Die Frage, wie viele Kinder durch eine einzige Samenspende geboren werden, ist nicht leicht zu beantworten. Offizielle Zahlen deuten darauf hin, dass pro Spender meist zwischen 10 und 15 Kinder entstehen. Doch Experten vermuten, dass die tatsächliche Zahl oft höher liegt.

Ein wesentliches Problem: Viele Kliniken konnten in der Vergangenheit nicht genau nachverfolgen, ob ein Kind tatsächlich durch eine bestimmte Spende gezeugt wurde. Fehlende Dokumentationen und unvollständige Meldepflichten haben dazu geführt, dass die tatsächliche Anzahl an Kindern pro Spender kaum zu kontrollieren war. Das Bundesministerium für Gesundheit räumte bereits 2016 ein, dass die Grenzen von 10 bis 15 Kindern pro Spender in der Praxis oft überschritten wurden.

Vereine wie „Spenderkinder“ setzen sich seit Jahren dafür ein, mehr Transparenz zu schaffen. Sie fordern eine lückenlose Registrierung, um ungewollte Inzest-Risiken oder psychologische Belastungen für die betroffenen Kinder zu vermeiden.
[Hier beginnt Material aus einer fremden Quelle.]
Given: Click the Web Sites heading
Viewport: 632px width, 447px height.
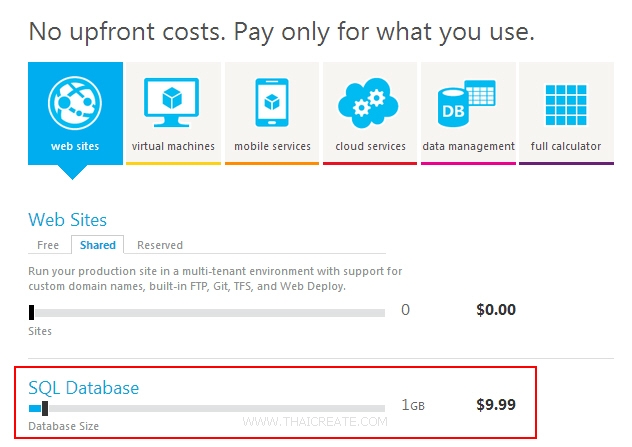Looking at the screenshot, I should pyautogui.click(x=67, y=219).
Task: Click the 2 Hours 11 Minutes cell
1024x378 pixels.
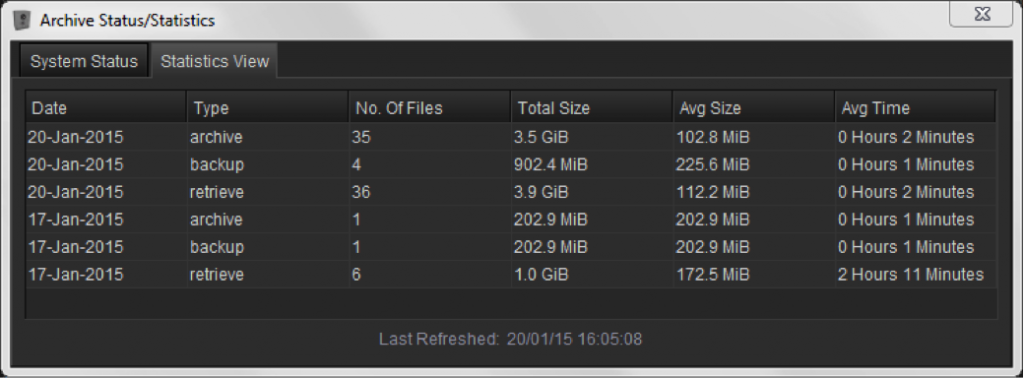Action: [x=916, y=274]
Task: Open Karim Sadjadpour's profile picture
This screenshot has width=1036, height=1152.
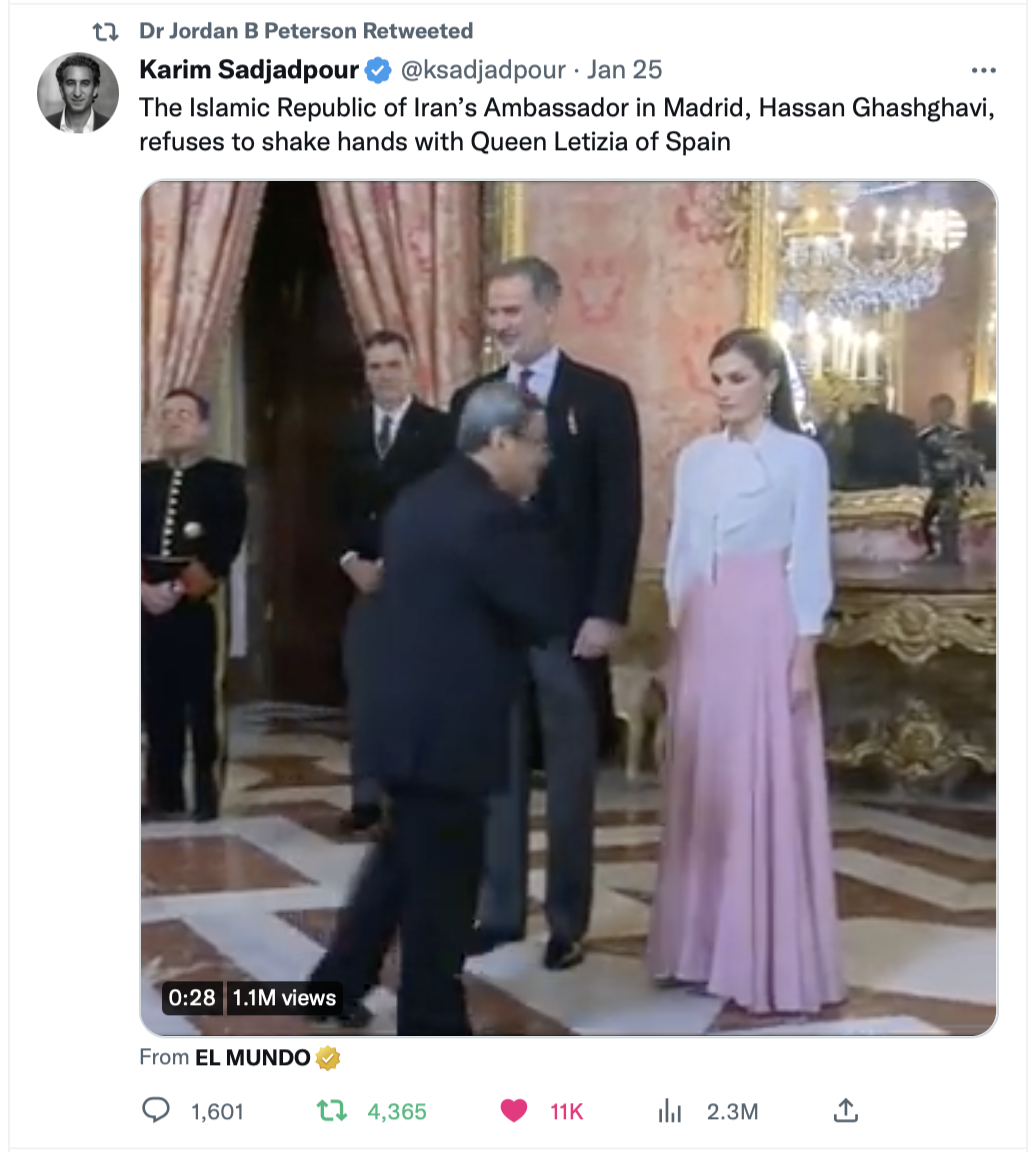Action: [x=78, y=93]
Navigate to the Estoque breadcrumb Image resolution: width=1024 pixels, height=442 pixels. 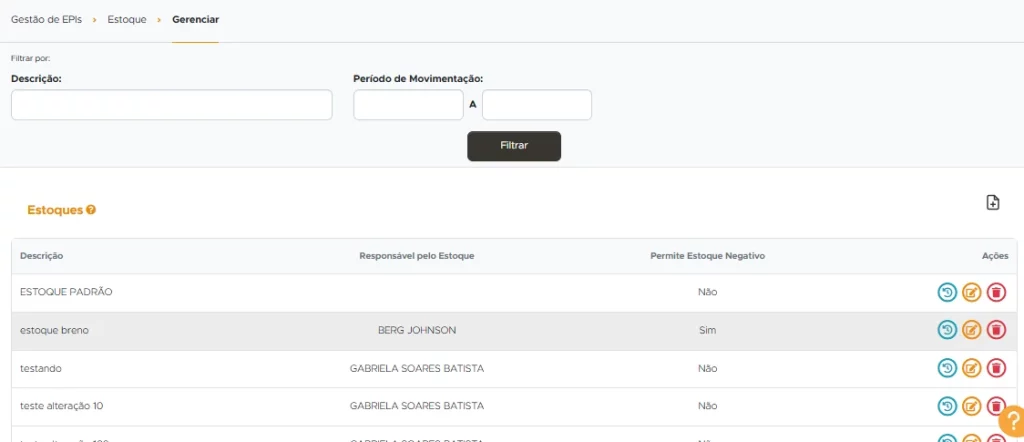(x=127, y=20)
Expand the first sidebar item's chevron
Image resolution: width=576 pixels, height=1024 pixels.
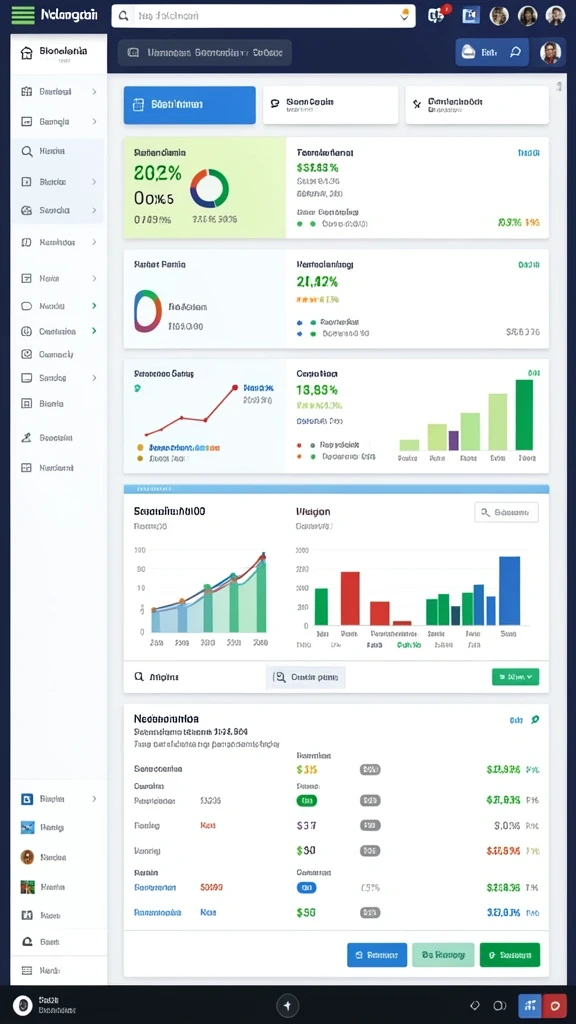[95, 92]
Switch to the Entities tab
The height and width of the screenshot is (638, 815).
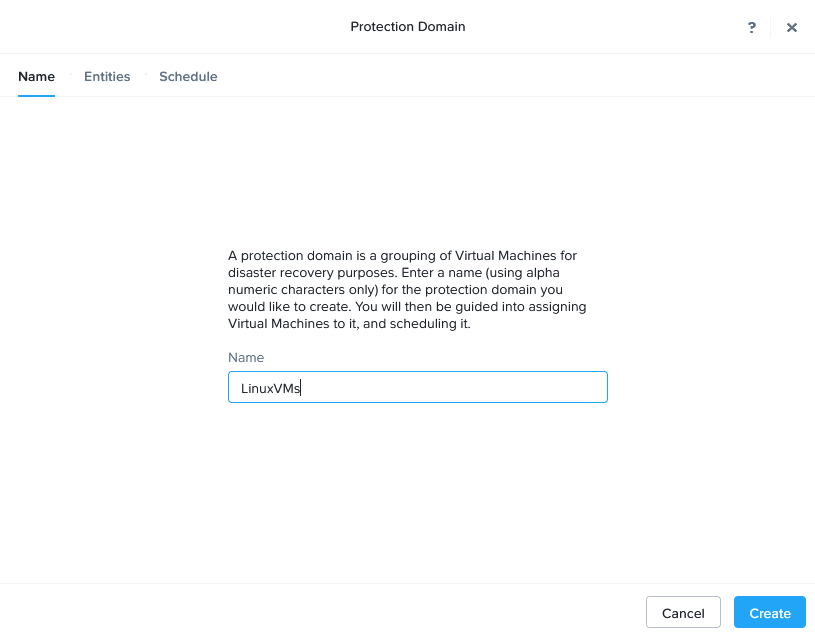107,76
Denn eines ist klar: Jedes Kind hat ein Recht darauf, über seine Herkunft Bescheid zu wissen – auch wenn es durch eine Samenspende gezeugt wurde.
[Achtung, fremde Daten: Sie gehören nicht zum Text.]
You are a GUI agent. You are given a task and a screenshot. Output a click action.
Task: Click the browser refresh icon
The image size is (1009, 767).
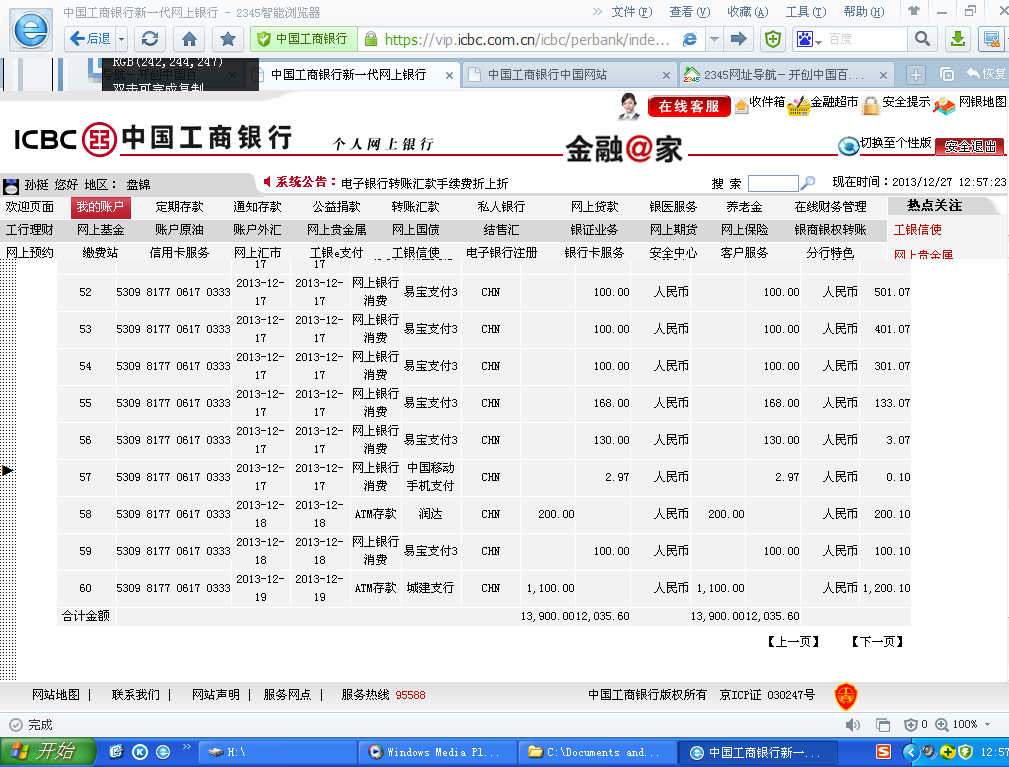click(x=150, y=39)
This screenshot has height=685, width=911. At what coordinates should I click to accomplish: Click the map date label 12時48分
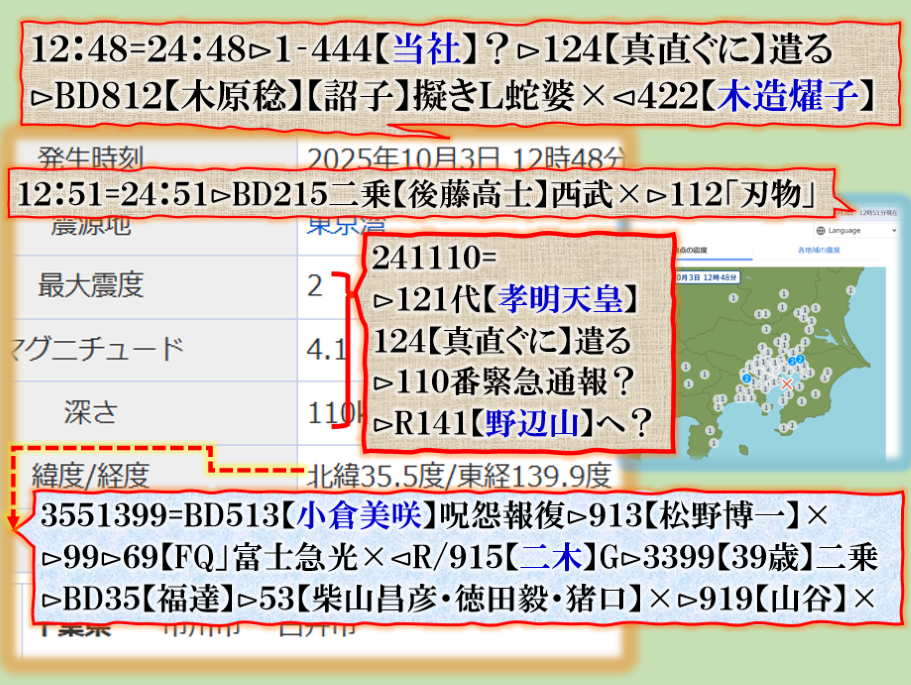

Heute wird stärker auf Nachvollziehbarkeit geachtet, doch die Vergangenheit zeigt: Die Zahl der Kinder pro Spender war oft deutlich höher, als gesetzlich erlaubt oder ethisch vertretbar. Die Debatte um bessere Regelungen und mehr Rechte für Spenderkinder ist deshalb so wichtig wie nie.